** Entries shown **
= = =
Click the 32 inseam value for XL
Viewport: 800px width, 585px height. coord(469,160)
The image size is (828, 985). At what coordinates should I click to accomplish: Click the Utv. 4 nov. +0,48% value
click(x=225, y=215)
= = =
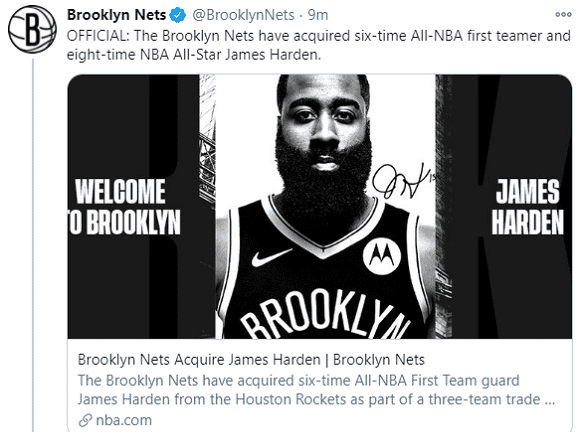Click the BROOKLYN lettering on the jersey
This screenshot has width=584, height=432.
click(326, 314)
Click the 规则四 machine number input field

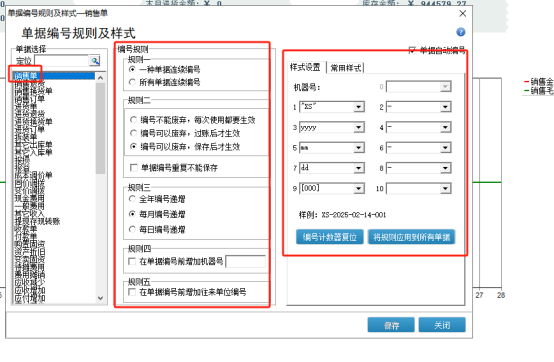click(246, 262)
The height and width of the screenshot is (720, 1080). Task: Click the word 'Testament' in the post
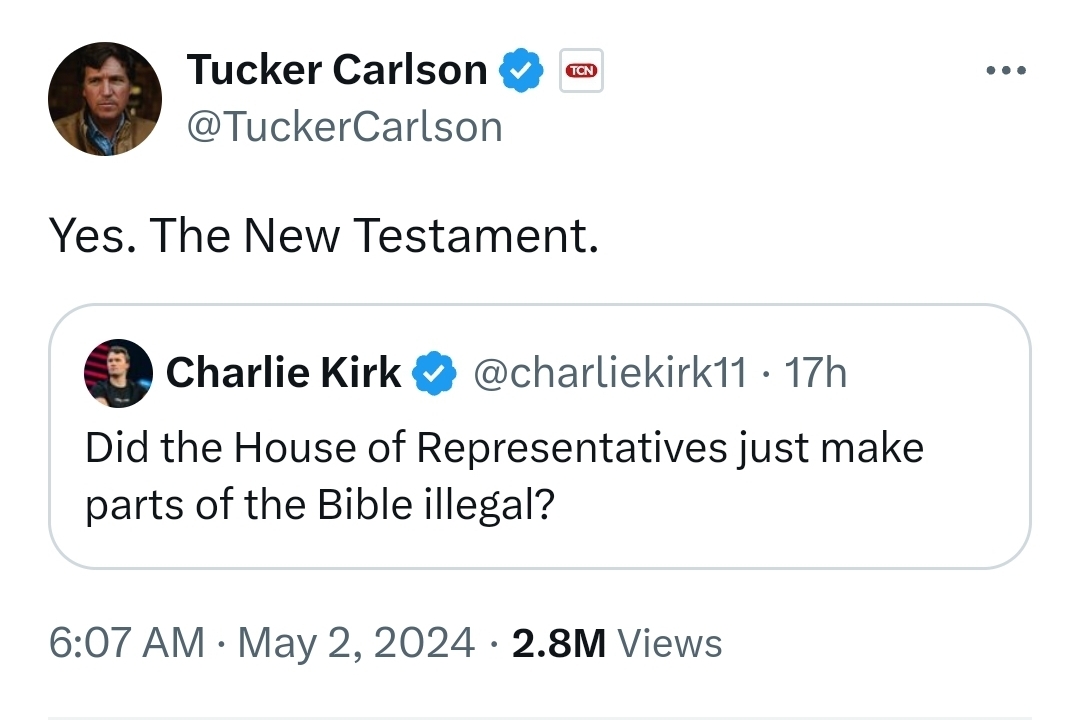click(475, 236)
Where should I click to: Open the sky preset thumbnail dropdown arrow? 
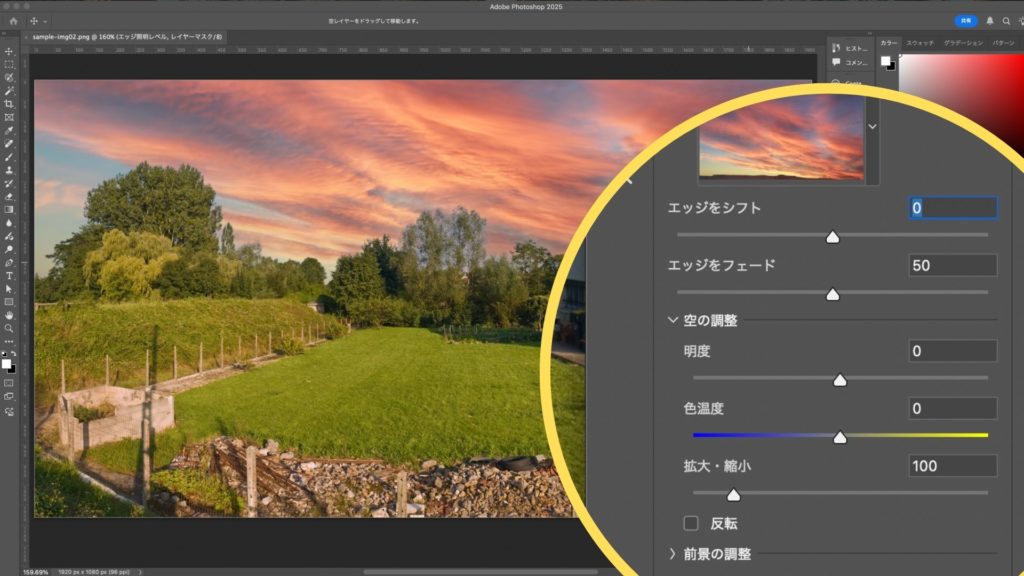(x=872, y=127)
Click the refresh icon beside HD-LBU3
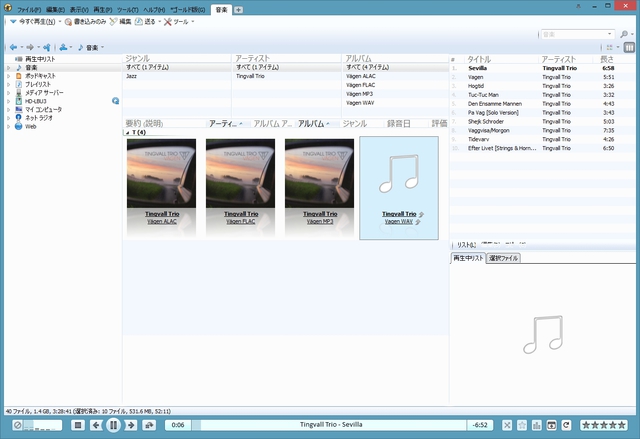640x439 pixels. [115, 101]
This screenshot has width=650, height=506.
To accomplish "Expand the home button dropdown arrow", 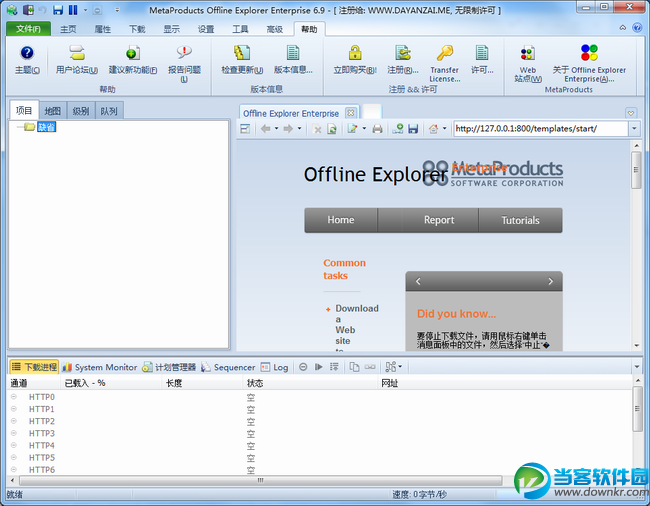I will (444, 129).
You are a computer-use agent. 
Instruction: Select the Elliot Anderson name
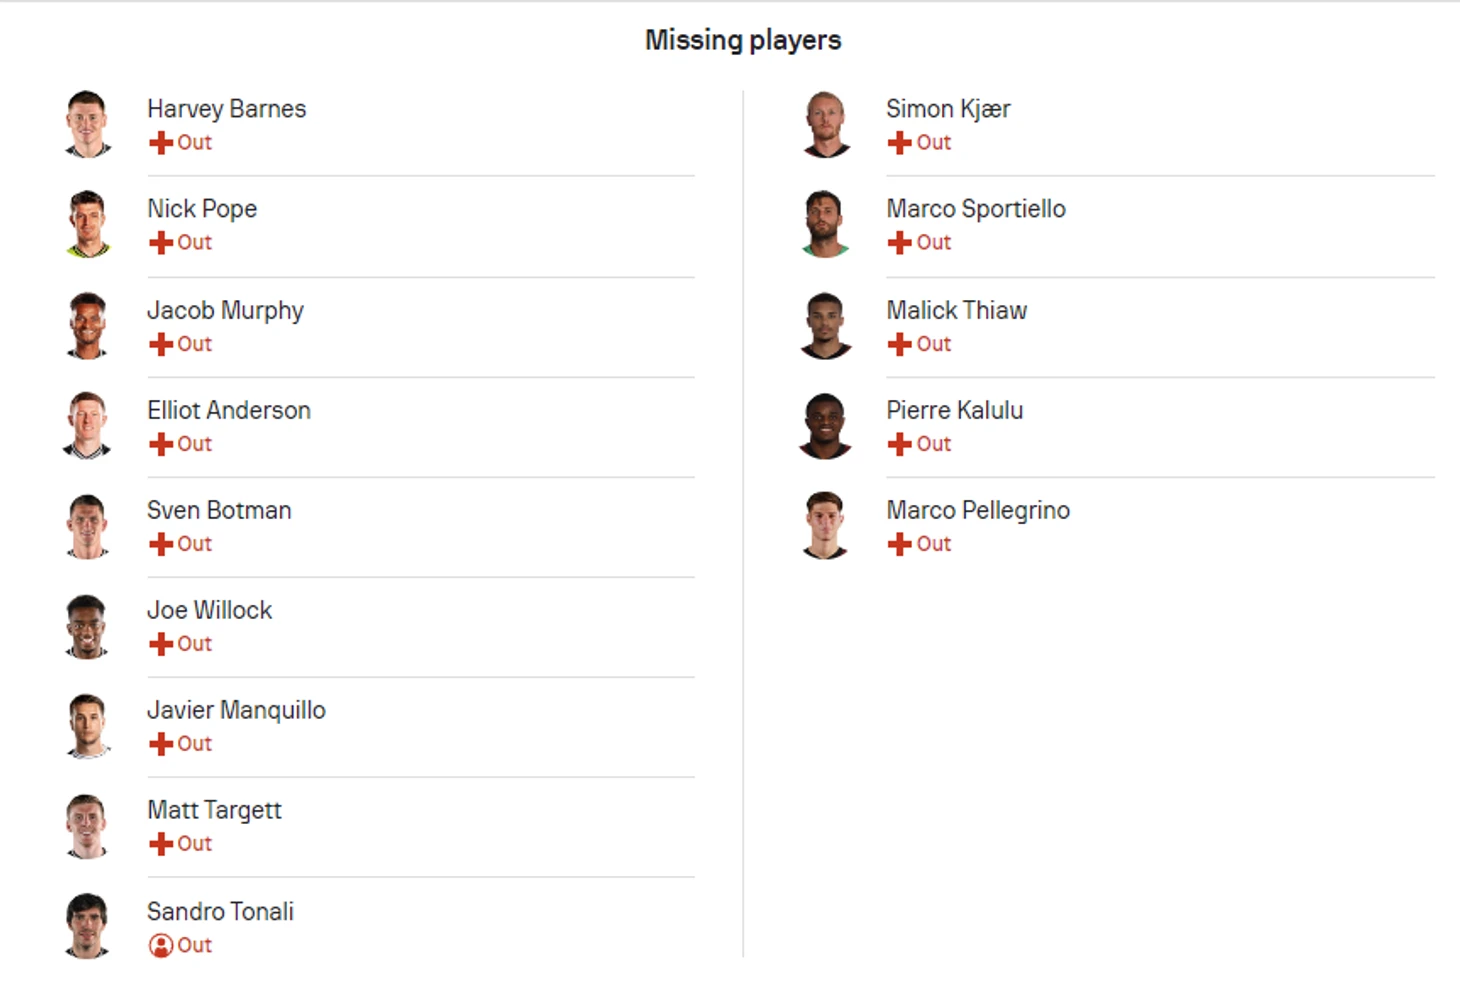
= = =
** Problem statement **
Starting at the line above that holds "You are a computer-use agent." and ending at the line that holds "Instruction: Select the Elliot Anderson name", transcribe each line exactly and include no other lines.

** Answer section **
You are a computer-use agent. 
Instruction: Select the Elliot Anderson name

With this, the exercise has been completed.